(WHAT IS EXPECTED):
Wherever a line in the records below contains "with", copy that line.

[Extracted data entries]
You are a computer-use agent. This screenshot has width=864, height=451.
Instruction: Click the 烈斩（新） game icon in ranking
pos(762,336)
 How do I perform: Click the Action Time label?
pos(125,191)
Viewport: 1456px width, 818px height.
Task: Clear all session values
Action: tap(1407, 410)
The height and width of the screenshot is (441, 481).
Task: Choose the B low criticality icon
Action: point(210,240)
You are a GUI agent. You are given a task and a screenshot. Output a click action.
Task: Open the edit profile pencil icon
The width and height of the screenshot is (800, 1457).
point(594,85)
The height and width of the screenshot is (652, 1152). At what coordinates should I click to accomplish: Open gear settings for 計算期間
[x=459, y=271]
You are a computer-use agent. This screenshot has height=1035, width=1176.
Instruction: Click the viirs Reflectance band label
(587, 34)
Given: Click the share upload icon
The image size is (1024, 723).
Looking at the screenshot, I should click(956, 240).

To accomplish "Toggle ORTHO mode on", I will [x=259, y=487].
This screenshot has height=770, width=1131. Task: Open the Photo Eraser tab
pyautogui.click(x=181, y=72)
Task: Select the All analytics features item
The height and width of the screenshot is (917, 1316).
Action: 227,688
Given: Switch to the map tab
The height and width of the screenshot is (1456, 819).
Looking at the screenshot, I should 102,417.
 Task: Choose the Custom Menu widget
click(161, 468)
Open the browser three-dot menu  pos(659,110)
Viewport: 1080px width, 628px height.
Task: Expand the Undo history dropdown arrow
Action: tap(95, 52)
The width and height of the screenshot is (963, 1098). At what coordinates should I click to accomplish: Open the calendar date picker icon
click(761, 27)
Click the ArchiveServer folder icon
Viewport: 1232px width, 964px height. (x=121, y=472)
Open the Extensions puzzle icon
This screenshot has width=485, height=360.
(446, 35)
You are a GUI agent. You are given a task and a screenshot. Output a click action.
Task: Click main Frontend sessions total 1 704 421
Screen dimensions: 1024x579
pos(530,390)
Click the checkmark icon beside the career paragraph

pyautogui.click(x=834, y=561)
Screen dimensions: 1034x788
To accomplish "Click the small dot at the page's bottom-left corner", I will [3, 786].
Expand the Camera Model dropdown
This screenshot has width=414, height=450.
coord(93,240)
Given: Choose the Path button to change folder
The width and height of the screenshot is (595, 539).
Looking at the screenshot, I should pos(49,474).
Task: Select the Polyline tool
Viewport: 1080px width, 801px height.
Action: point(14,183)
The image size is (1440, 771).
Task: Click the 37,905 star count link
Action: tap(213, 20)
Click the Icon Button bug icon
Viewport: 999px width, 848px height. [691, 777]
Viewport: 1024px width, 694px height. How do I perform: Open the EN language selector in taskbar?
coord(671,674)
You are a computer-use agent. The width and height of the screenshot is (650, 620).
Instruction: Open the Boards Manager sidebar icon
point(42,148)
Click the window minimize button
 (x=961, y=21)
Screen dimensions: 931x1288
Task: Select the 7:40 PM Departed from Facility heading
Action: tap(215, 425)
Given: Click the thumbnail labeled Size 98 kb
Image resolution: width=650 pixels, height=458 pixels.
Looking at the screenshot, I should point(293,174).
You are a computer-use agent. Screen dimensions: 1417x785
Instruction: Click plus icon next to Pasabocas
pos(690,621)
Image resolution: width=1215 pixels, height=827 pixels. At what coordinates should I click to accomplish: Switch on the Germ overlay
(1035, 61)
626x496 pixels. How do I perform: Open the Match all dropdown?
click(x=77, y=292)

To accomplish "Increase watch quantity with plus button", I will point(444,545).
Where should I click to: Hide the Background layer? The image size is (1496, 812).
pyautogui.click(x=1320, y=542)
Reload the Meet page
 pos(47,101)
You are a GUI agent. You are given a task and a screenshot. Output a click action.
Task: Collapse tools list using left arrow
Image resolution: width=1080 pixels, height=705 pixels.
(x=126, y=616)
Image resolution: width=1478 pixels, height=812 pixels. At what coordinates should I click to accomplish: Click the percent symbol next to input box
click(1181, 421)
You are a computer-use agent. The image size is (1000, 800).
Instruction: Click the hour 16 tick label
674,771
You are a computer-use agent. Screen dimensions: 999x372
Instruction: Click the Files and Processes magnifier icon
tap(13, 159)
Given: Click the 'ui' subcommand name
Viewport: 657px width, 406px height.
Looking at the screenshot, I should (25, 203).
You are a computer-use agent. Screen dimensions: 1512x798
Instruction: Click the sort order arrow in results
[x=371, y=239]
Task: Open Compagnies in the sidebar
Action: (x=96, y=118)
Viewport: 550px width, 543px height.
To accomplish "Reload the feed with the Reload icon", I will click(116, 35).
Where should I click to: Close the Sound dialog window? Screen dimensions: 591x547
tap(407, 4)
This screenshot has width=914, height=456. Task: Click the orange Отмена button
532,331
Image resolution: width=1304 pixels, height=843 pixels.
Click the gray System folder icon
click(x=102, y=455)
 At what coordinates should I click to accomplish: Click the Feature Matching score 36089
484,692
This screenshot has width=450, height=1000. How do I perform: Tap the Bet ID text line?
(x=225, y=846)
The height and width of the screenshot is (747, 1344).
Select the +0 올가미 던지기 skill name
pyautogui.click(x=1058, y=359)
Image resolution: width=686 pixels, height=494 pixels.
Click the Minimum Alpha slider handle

(WRITTEN RESPONSE):
To accomplish "Increase watch quantity with plus button", I will point(444,545).
To accomplish "Reload the feed with the Reload icon", I will click(116, 35).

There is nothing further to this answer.